Pixel coordinate grounding data
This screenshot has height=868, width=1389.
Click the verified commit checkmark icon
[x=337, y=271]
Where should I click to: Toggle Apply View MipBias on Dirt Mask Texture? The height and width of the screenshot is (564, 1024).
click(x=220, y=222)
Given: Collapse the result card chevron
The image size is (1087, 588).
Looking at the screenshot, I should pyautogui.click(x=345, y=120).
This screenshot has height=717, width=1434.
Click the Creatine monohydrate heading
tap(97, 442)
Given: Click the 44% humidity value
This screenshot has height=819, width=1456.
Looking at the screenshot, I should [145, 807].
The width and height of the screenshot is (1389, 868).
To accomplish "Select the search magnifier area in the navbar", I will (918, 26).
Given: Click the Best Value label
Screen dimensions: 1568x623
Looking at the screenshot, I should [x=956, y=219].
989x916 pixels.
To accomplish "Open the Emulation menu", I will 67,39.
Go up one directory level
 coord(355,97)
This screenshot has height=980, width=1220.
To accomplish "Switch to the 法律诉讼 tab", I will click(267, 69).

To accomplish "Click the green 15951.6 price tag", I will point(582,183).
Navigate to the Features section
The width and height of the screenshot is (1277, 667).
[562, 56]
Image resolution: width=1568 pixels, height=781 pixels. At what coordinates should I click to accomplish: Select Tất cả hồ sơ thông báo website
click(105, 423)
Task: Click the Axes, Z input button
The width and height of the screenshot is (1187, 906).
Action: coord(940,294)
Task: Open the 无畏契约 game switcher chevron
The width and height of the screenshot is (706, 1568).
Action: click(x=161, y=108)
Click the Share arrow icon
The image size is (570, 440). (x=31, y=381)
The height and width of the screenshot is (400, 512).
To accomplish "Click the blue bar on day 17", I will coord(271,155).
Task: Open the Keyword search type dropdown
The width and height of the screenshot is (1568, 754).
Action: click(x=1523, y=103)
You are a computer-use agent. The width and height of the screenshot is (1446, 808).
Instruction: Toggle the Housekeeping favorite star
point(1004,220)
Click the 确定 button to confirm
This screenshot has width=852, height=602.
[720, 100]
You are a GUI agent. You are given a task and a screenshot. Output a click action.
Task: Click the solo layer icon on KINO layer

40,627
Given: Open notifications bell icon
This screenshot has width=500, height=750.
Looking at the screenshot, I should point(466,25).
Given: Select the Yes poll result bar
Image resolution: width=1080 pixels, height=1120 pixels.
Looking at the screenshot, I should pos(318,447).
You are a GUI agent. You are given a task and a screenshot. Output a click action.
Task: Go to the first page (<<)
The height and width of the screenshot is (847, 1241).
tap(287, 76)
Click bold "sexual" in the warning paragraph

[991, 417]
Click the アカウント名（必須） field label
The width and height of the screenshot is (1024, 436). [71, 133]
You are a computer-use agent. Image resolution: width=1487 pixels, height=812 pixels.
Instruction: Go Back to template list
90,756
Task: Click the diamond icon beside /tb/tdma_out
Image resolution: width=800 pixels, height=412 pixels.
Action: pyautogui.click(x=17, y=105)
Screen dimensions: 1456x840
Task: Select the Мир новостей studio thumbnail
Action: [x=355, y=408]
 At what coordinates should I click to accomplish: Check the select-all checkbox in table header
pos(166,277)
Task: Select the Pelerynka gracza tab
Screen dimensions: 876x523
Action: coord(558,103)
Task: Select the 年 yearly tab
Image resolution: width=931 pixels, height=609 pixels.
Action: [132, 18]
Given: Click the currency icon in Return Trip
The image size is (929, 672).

● What you will do:
Return the data above in full. Keep every line exactly as it is.

● Answer space:
This screenshot has height=868, width=1389.
Click the verified commit checkmark icon
[x=337, y=271]
Where should I click to: Toggle Apply View MipBias on Dirt Mask Texture? The height and width of the screenshot is (564, 1024).
click(x=220, y=222)
Given: Collapse the result card chevron
The image size is (1087, 588).
Looking at the screenshot, I should pyautogui.click(x=345, y=120).
This screenshot has height=717, width=1434.
Click the Creatine monohydrate heading
tap(97, 442)
Given: Click the 44% humidity value
This screenshot has height=819, width=1456.
Looking at the screenshot, I should [145, 807].
The width and height of the screenshot is (1389, 868).
To accomplish "Select the search magnifier area in the navbar", I will (918, 26).
Given: Click the Best Value label
Screen dimensions: 1568x623
Looking at the screenshot, I should [x=956, y=219].
989x916 pixels.
To accomplish "Open the Emulation menu", I will 67,39.
Go up one directory level
 coord(355,97)
This screenshot has height=980, width=1220.
To accomplish "Switch to the 法律诉讼 tab", I will click(267, 69).

To accomplish "Click the green 15951.6 price tag", I will point(582,183).
Navigate to the Features section
The width and height of the screenshot is (1277, 667).
[562, 56]
Image resolution: width=1568 pixels, height=781 pixels. At what coordinates should I click to accomplish: Select Tất cả hồ sơ thông báo website
click(105, 423)
Task: Click the Axes, Z input button
The width and height of the screenshot is (1187, 906).
Action: coord(940,294)
Task: Open the 无畏契约 game switcher chevron
The width and height of the screenshot is (706, 1568).
Action: click(x=161, y=108)
Click the Share arrow icon
The image size is (570, 440). (x=31, y=381)
The height and width of the screenshot is (400, 512).
To accomplish "Click the blue bar on day 17", I will coord(271,155).
Task: Open the Keyword search type dropdown
The width and height of the screenshot is (1568, 754).
Action: click(x=1523, y=103)
You are a computer-use agent. The width and height of the screenshot is (1446, 808).
Instruction: Toggle the Housekeeping favorite star
point(1004,220)
Click the 确定 button to confirm
This screenshot has width=852, height=602.
[720, 100]
You are a GUI agent. You are given a task and a screenshot. Output a click action.
Task: Click the solo layer icon on KINO layer

40,627
Given: Open notifications bell icon
This screenshot has width=500, height=750.
Looking at the screenshot, I should point(466,25).
Given: Select the Yes poll result bar
Image resolution: width=1080 pixels, height=1120 pixels.
Looking at the screenshot, I should pos(318,447).
You are a GUI agent. You are given a task and a screenshot. Output a click action.
Task: Go to the first page (<<)
The height and width of the screenshot is (847, 1241).
tap(287, 76)
Click bold "sexual" in the warning paragraph

[991, 417]
Click the アカウント名（必須） field label
The width and height of the screenshot is (1024, 436). [71, 133]
You are a computer-use agent. Image resolution: width=1487 pixels, height=812 pixels.
Instruction: Go Back to template list
90,756
Task: Click the diamond icon beside /tb/tdma_out
Image resolution: width=800 pixels, height=412 pixels.
Action: pyautogui.click(x=17, y=105)
Screen dimensions: 1456x840
Task: Select the Мир новостей studio thumbnail
Action: [x=355, y=408]
 At what coordinates should I click to accomplish: Check the select-all checkbox in table header
pos(166,277)
Task: Select the Pelerynka gracza tab
Screen dimensions: 876x523
Action: coord(558,103)
Task: Select the 年 yearly tab
Image resolution: width=931 pixels, height=609 pixels.
Action: [132, 18]
Given: Click the currency icon in Return Trip
The image size is (929, 672).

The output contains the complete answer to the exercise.